▶ [READING TEXT]
Shapiro urges support for stem cell research


President Harold T. Shapiro

Princeton NJ -- President Shapiro recently joined 111 other college and university leaders in urging the Bush administration to allow continued federal funding of stem cell research under stringent guidelines developed last year.

Calling the discovery of human embryonic stem cells "one of the most promising biomedical developments in recent years," the group asserted that that a ban on federal funding would stifle the development of potential cures and treatment for such disorders as Alzheimer's and Parkinson's diseases, diabetes, spinal cord injury and heart disease.

Embryonic stem cells are a unique type of cell present only at the earliest stages of life and capable of producing any of the many specialized tissue and organ cells of the body. Religious and other groups have opposed research involving these cells because an embryo must be destroyed to obtain them.

President Bush has ordered a review of government policies governing stem cell research, including guidelines recommended last year by the National Institutes of Health.

"We believe that the stringent guidelines that NIH developed last year provide the appropriate federal oversight and standards that will allow this research to flourish in an ethically rigorous manner," the university leaders wrote.

▶ [RECORDED DATA]

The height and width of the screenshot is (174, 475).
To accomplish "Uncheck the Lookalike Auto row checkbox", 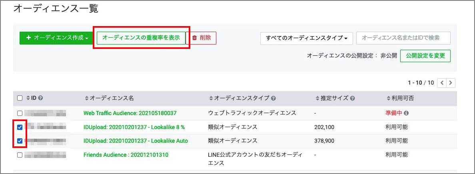I will pyautogui.click(x=20, y=141).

▶ [LIST OF TASKS]
1. Summarize the article on Shapiro and stem cell research in two sentences.
2. Continue the article about Shapiro and federal funding for stem cell research from where it currently ends.

▶ [TASK-BY-TASK ANSWERS]
1. Princeton President Harold T. Shapiro joined 111 other college and university leaders in urging the Bush administration to allow continued federal funding of stem cell research under stringent guidelines the National Institutes of Health developed last year. The group called human embryonic stem cells one of the most promising biomedical developments in recent years and argued that a funding ban would stifle potential cures and treatment for disorders such as Alzheimer's and Parkinson's diseases and diabetes, while religious and other groups oppose the research because an embryo must be destroyed to obtain the cells.

2.
Shapiro, as chair of the presidentially appointed National Bioethics Advisory Commission, has had a longstanding interest in stem cell research and its ethical implications. Under Shapiro's leadership, the commission issued a report in September 1999 concluding that "human stem cell research under federal sponsorship is important, but only if it is conducted in an ethically responsible manner." As a result, the commission recommended that federal agencies be permitted to fund research that created or used human embryonic stem cells, provided the source of these cells was either excess embryos left over from fertility treatments or aborted fetal tissue.

The commission found there is "substantial agreement among individuals with diverse perspectives that although the human embryo and fetus deserve respect as forms of human life, the scientific and clinical benefits of stem cell research should not be foregone."

The signers of the March 26 letter included the presidents of the American Council on Education, the Association of American Universities and the National Association of State Universities and Land-Grant Colleges. The letter was sent to Tommy Thompson, secretary of the Department of Health and Human Services.